* What you should do
Put each line of the records below into a numbered list, leaving out the blank lines.

### Material for the task ###

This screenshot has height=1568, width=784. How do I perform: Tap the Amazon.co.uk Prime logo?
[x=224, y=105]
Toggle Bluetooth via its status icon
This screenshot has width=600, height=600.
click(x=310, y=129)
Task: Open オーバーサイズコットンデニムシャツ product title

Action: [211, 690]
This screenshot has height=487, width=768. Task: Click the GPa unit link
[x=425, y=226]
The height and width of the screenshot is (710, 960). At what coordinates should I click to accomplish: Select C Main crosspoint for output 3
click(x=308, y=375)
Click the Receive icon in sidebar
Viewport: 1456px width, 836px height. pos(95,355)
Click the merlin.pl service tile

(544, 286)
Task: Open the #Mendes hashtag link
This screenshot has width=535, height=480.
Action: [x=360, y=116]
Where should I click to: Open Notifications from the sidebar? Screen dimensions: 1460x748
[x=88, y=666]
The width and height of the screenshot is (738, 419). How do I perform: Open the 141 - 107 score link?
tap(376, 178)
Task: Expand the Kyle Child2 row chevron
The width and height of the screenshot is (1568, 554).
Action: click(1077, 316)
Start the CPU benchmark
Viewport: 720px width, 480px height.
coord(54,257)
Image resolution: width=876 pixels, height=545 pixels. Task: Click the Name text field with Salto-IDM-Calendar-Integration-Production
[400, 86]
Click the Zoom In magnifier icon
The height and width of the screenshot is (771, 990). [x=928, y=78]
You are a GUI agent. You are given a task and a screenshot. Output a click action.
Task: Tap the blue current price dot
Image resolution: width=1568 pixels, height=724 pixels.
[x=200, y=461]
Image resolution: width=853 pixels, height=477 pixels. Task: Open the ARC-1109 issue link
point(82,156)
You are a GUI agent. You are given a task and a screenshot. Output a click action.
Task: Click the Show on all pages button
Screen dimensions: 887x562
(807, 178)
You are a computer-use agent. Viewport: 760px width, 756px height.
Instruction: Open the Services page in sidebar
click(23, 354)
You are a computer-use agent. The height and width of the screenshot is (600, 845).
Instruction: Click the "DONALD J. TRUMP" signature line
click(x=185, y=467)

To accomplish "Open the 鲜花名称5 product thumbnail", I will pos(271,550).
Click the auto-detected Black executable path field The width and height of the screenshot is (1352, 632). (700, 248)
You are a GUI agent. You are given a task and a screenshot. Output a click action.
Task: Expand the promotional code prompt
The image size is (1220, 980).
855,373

###

* Task response
1. This screenshot has height=1568, width=784. How do I perform: Tap the Amazon.co.uk Prime logo?
2. [x=224, y=105]
3. Toggle Bluetooth via its status icon
4. This screenshot has width=600, height=600.
5. click(x=310, y=129)
6. Task: Open オーバーサイズコットンデニムシャツ product title
7. Action: [211, 690]
8. This screenshot has height=487, width=768. Task: Click the GPa unit link
9. [x=425, y=226]
10. The height and width of the screenshot is (710, 960). At what coordinates should I click to accomplish: Select C Main crosspoint for output 3
11. click(x=308, y=375)
12. Click the Receive icon in sidebar
13. Viewport: 1456px width, 836px height. pos(95,355)
14. Click the merlin.pl service tile
15. (544, 286)
16. Task: Open the #Mendes hashtag link
17. This screenshot has width=535, height=480.
18. Action: [x=360, y=116]
19. Where should I click to: Open Notifications from the sidebar? Screen dimensions: 1460x748
20. [x=88, y=666]
21. The width and height of the screenshot is (738, 419). How do I perform: Open the 141 - 107 score link?
22. tap(376, 178)
23. Task: Expand the Kyle Child2 row chevron
24. The width and height of the screenshot is (1568, 554).
25. Action: click(1077, 316)
26. Start the CPU benchmark
27. Viewport: 720px width, 480px height.
28. coord(54,257)
29. Image resolution: width=876 pixels, height=545 pixels. Task: Click the Name text field with Salto-IDM-Calendar-Integration-Production
30. [400, 86]
31. Click the Zoom In magnifier icon
32. The height and width of the screenshot is (771, 990). [x=928, y=78]
33. You are a GUI agent. You are given a task and a screenshot. Output a click action.
34. Task: Tap the blue current price dot
35. Image resolution: width=1568 pixels, height=724 pixels.
36. [x=200, y=461]
37. Image resolution: width=853 pixels, height=477 pixels. Task: Open the ARC-1109 issue link
38. point(82,156)
39. You are a GUI agent. You are given a task and a screenshot. Output a click action.
40. Task: Click the Show on all pages button
41. Screen dimensions: 887x562
42. (807, 178)
43. You are a computer-use agent. Viewport: 760px width, 756px height.
44. Instruction: Open the Services page in sidebar
45. click(23, 354)
46. You are a computer-use agent. The height and width of the screenshot is (600, 845).
47. Instruction: Click the "DONALD J. TRUMP" signature line
48. click(x=185, y=467)
49. To accomplish "Open the 鲜花名称5 product thumbnail", I will pos(271,550).
50. Click the auto-detected Black executable path field The width and height of the screenshot is (1352, 632). (700, 248)
51. You are a GUI agent. You are given a task and a screenshot. Output a click action.
52. Task: Expand the promotional code prompt
53. The image size is (1220, 980).
54. 855,373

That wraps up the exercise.